Consider the following code:
import torch
@torch.jit.script
def foo(x, xi, y, yi):
return torch.sum(x[xi] * y[yi], dim=1)
emb_size = 100
cooc_count = 10_000_000
word_count = 12543
device = "cuda"
xw = torch.randn(word_count, emb_size, device=device)
yw = torch.randn(word_count, emb_size, device=device)
xi = torch.randint(word_count, (cooc_count,), device=device)
yi = torch.randint(word_count, (cooc_count,), device=device)

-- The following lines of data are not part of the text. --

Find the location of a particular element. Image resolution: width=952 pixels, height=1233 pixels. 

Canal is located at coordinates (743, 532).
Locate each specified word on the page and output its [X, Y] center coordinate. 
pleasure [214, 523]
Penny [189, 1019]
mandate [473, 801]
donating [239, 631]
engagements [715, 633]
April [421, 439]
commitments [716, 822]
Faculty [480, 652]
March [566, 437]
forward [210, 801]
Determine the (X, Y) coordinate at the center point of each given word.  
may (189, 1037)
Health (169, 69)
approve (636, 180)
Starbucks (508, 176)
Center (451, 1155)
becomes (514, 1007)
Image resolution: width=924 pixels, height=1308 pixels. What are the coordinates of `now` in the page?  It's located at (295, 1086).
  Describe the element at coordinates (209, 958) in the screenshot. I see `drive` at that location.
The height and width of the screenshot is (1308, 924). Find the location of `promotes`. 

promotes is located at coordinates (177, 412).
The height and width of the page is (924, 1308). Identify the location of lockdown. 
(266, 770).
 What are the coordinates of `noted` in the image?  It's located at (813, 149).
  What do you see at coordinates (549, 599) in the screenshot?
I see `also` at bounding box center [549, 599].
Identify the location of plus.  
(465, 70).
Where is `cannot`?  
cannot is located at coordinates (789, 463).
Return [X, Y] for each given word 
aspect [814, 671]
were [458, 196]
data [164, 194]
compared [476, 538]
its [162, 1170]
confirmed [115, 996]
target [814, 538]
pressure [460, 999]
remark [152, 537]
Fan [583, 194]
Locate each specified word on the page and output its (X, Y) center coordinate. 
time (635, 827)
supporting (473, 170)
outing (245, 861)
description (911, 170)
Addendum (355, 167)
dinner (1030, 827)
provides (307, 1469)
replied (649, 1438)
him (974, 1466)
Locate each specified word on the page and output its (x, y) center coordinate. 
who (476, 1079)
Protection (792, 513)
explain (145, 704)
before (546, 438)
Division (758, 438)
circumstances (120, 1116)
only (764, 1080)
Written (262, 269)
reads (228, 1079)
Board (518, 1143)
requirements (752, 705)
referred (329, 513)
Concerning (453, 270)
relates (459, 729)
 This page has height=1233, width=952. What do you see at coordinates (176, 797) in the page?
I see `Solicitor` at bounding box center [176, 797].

dots = foo(xw, xi, yw, yi)
For those curious, this comes up when training word embeddings but that background is not really relevant, I’m more interested in this question in general.
When I run this on my computer the code crashes with a “CUDA out of memory” error, which makes sense because x[xi]
and y[yi]
expand to very large tensors of size (cooc_count, emb_size)
with a bunch of repeated rows in them. This is an unneccesary allocation though, because those tensors are immediatly collapsed into a smaller tensor of size (cooc_count,)
by the multiplication and sum which implement the rowwise dot product.
I was hoping the JIT would realize this and optimize foo
to do this dot product directly while indexing. Is this a known limitation? Is there a way to rewrite the expression that avoids the intermediate allocation?